IT'S no secret that for years I was no more than an occasional, and lukewarm, admirer of Andrew Manze as a conductor.
(I preferred him as a superb Baroque violinist.) Conversion can take time, but on Thursday night I was comprehensively blown away by the white-hot performance of Schumann's Second Symphony that the BBC SSO produced for Manze, played with an almost incandescent immediacy.
There is a big picture to this complex symphony, one which not all conductors bring off the page and sustain. Manze had it all: the symphony never teetered. Its first movement was fired by his iron grip on the growing intensity that fuels it throughout, while successfully unleashing its torrential outpouring of energy. The Scherzo was fast, light and racing (almost endangering articulation) while the great slow movement (a love song) pulsed along, not wallowing, but breaking this listener's heart anyway, and the finale, at an astounding speed, with virtuoso orchestral ensemble playing, lashed the ears like a bracing wind.
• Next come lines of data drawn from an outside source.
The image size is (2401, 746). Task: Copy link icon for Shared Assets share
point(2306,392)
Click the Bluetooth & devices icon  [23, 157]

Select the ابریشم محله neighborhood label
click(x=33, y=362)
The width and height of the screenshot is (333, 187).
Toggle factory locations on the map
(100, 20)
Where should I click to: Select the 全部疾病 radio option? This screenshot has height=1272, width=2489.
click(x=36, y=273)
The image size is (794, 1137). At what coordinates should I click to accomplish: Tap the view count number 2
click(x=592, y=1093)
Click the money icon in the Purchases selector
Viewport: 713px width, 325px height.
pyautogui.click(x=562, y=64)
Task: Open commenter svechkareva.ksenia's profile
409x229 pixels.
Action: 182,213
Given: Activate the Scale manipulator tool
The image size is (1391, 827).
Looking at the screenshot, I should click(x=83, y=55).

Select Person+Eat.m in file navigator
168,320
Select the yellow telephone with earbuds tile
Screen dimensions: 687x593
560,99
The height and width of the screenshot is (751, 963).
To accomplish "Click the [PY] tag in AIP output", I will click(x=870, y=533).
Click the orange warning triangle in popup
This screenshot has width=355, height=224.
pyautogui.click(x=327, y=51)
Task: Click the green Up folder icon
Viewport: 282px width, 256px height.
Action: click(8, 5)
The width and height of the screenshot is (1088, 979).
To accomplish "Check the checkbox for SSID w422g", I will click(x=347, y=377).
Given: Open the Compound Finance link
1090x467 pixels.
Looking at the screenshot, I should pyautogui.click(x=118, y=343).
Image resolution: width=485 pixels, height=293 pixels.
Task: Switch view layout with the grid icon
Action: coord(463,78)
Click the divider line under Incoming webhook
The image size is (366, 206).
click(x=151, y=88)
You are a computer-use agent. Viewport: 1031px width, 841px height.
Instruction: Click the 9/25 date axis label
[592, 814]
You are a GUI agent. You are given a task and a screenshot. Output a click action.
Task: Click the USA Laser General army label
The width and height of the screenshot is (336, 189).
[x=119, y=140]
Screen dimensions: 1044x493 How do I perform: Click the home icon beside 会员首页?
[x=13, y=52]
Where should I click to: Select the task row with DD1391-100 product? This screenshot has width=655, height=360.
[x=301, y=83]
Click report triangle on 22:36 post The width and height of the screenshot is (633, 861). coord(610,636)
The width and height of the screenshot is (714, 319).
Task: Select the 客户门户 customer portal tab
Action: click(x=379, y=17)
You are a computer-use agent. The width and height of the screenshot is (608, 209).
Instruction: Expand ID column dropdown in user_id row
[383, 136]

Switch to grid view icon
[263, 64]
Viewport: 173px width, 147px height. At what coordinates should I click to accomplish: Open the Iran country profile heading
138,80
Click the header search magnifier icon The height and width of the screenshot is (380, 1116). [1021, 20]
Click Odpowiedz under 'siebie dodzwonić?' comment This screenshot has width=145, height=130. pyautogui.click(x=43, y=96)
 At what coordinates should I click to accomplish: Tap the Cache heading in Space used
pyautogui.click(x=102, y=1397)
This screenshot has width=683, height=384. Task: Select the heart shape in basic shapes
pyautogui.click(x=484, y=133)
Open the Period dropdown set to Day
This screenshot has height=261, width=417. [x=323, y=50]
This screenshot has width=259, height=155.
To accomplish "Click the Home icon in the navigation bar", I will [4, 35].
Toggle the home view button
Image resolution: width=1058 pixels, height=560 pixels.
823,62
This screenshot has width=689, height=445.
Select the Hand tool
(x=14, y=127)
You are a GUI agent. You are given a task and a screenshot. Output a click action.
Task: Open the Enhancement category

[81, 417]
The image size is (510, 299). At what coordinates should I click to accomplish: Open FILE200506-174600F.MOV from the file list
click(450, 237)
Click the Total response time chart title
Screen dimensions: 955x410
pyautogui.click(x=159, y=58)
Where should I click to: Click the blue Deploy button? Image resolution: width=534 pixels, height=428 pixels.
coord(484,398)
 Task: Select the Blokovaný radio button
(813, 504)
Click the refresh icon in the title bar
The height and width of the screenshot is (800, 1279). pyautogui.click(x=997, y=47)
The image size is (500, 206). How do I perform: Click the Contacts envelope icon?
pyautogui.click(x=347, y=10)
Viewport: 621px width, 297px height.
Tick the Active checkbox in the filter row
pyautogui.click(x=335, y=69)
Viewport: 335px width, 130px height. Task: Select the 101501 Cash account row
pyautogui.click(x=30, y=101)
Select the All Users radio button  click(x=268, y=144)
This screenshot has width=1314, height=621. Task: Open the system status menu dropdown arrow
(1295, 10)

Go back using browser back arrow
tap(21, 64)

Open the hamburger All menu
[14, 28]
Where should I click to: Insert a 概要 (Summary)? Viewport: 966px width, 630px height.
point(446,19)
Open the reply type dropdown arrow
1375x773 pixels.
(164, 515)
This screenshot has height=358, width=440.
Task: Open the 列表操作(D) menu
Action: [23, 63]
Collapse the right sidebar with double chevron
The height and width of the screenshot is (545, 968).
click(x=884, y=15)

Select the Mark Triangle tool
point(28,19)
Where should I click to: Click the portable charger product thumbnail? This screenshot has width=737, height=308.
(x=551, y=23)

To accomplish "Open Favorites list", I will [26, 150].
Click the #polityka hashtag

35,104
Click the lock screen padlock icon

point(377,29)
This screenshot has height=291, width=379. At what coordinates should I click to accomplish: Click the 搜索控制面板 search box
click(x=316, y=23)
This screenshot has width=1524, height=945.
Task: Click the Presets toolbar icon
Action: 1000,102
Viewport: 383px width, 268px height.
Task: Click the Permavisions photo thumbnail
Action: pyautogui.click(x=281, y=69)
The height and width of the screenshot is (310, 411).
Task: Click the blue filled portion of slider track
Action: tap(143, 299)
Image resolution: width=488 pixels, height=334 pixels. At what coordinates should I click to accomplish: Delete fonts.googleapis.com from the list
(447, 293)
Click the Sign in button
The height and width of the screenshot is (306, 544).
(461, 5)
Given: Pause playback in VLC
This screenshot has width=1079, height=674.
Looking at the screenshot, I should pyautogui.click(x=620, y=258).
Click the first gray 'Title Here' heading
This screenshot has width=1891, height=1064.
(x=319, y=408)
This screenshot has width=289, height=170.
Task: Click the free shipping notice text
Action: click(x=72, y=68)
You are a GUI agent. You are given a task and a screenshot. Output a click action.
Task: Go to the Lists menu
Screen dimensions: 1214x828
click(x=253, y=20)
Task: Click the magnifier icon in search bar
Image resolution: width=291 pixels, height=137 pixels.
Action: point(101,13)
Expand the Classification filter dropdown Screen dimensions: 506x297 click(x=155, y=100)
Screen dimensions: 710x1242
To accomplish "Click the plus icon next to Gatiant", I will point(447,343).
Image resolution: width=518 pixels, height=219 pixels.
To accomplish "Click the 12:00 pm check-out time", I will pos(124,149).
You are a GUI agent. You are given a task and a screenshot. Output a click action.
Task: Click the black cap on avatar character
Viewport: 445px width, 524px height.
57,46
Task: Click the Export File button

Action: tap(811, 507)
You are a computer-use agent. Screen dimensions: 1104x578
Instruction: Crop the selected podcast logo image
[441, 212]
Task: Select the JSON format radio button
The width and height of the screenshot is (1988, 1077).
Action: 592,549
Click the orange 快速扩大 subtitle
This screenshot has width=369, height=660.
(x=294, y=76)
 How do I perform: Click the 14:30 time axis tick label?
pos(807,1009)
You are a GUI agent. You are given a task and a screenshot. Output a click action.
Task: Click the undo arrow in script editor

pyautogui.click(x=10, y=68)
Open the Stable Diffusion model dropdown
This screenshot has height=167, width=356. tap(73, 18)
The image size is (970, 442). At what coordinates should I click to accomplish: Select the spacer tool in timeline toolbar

It was a great performance, preceded by a supremely intelligent account of Beethoven's Third Piano Concerto by Steven Osborne, blessed by the pianist's lucid articulation in the first movement, his sheer, intimate warmth in the great slow movement, and a very unusual vision of the finale, where the usual witty high jinks were replaced by a moderate speed and an exceptional amount of grace and refinement. Clearly, more than one way to skin that particular cat.
A splendid show, opening with trumpeter Mark O'Keeffe and cor anglais player James Horan conjuring vast space and stillness from Copland's Quiet City in an evening packed with insights, challenges, and alternative views.